The firefighter and the woman started having consensual sex before she eventually wanted to stop, according to the allegations in a police report. But the firefighter continued to force himself on her against her will and hitting her, the police report states.
Cook County Judge Charles Beach II set the firefighter’s bail at $30,000, records show. He eventually posted the necessary $3,000 – or 10% of his bond – before his release from Cook County Jail.
The firefighter was then placed on GPS monitoring and ordered to not have any contact with his accuser while his case is pending, court records show.
Larry Langford, a Chicago Fire Department spokesman, confirmed the firefighter returned to his normal work duties.
Langford said the department evaluates each case when a firefighter is charged with a crime to determine whether it would impact their ability to interact with the public. For this particular case, Langford said, the fact that the allegations are domestic in nature “does make a difference,” and based on those facts, the department allowed the firefighter to return to work.
According to city records, the firefighter is listed as a “firefighter-EMT (recruit)” with an annual salary of $84,192.
While there are no records showing the victim in this case was a CFD employee, the allegations come at a time when the department has faced criticism for its handling of sexual harassment accusations made by female employees.

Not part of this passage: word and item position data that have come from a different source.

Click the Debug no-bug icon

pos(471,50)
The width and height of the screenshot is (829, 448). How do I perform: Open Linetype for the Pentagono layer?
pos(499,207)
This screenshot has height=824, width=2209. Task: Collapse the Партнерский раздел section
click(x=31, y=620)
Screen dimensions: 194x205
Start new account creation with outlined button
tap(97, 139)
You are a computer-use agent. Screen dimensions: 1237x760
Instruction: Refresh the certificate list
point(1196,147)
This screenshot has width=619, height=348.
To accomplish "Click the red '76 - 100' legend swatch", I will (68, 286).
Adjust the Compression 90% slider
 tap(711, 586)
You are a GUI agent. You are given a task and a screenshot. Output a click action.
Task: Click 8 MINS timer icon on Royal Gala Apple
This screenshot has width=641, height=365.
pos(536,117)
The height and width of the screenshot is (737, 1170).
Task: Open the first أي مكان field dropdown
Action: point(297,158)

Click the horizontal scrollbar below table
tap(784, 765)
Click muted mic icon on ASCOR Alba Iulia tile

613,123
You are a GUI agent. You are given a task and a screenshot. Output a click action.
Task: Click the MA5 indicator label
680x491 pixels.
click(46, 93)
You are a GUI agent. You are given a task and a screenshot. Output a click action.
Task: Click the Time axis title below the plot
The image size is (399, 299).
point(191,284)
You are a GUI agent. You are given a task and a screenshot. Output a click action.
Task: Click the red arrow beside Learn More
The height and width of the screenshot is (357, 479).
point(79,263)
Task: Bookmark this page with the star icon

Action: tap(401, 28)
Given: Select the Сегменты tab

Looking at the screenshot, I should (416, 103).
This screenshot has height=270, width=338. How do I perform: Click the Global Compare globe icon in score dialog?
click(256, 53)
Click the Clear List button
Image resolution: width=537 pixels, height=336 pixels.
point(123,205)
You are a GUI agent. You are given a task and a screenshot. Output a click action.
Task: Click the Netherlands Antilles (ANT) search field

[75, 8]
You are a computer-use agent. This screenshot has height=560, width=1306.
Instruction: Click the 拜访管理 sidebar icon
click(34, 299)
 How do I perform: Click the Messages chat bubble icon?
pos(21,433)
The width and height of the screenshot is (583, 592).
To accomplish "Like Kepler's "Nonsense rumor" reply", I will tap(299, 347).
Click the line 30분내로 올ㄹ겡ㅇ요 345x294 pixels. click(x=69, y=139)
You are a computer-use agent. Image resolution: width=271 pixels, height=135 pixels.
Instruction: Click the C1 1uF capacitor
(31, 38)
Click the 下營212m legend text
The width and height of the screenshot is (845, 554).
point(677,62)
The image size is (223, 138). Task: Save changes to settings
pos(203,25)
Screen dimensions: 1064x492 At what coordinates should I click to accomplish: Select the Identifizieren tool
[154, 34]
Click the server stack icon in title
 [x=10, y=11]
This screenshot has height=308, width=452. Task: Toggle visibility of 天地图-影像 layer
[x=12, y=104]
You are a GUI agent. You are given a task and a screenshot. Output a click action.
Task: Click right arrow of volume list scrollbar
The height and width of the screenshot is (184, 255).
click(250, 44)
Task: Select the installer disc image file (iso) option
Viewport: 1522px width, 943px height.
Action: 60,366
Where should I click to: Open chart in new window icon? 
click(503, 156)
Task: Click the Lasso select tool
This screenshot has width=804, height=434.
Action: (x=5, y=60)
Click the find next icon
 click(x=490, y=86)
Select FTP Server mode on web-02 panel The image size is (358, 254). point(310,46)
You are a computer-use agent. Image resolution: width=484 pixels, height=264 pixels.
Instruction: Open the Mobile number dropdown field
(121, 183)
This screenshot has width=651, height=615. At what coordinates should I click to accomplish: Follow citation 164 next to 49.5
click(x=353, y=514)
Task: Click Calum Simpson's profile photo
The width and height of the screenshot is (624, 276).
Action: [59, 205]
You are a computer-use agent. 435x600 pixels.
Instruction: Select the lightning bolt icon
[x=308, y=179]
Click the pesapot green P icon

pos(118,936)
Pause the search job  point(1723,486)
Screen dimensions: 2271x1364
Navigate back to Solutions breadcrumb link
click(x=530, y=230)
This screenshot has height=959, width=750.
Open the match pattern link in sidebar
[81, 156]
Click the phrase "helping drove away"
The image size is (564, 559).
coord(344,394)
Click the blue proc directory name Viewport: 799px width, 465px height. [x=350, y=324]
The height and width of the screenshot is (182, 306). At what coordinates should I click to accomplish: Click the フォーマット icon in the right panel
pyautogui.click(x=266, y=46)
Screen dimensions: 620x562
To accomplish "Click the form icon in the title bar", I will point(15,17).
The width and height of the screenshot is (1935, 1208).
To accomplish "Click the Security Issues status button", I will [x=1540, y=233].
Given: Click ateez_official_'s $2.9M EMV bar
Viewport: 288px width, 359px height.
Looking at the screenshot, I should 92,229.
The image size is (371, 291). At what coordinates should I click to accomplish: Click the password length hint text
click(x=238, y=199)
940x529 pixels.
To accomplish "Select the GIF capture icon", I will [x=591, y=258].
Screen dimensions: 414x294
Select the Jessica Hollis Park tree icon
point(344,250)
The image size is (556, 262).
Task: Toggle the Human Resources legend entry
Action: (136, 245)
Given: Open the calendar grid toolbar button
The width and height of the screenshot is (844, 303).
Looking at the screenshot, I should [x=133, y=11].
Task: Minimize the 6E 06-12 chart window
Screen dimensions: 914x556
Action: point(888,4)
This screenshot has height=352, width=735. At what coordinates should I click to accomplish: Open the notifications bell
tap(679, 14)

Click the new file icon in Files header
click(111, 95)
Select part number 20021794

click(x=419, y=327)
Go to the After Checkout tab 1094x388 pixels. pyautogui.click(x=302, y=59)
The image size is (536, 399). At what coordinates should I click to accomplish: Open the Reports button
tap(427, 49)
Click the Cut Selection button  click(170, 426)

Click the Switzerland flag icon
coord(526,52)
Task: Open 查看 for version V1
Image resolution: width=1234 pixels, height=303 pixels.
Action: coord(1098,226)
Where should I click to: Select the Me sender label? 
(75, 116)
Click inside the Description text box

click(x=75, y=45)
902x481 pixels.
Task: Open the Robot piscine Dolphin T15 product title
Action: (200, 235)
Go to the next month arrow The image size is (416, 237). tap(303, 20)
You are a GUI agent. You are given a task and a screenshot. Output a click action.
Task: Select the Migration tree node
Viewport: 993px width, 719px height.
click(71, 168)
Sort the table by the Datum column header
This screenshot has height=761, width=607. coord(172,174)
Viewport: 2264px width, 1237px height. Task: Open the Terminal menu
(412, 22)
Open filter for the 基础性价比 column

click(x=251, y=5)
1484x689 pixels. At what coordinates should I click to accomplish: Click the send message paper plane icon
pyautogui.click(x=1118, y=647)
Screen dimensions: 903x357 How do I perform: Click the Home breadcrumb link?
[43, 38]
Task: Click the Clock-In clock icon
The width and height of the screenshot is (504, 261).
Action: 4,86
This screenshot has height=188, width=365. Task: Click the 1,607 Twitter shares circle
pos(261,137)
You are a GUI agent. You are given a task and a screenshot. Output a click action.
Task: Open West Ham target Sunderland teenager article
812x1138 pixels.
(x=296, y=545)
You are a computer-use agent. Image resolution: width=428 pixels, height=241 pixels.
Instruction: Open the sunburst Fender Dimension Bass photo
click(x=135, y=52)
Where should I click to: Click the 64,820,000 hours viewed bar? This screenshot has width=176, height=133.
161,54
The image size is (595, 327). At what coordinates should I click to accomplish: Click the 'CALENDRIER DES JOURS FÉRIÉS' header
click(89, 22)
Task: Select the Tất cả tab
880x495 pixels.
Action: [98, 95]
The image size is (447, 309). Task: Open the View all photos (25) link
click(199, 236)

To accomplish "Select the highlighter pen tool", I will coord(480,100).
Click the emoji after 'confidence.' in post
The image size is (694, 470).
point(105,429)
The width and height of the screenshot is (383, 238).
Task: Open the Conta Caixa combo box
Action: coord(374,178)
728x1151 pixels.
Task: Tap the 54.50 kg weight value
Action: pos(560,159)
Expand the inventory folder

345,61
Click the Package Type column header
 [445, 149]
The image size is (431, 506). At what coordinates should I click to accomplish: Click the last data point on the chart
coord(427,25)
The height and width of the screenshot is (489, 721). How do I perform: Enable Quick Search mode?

In April, the city’s inspector general’s office released a report saying that CFD needs to put in place stronger policies to deal with sexual harassment. And in June, the city settled for $1.83 million with five female CFD paramedics who sued the city alleging they were groped, stalked and forced to endure repeated sexually explicit remarks from bosses, and that the city failed to take steps to stop a pervasive culture of sexual harassment throughout the fire department’s firehouses and other facilities.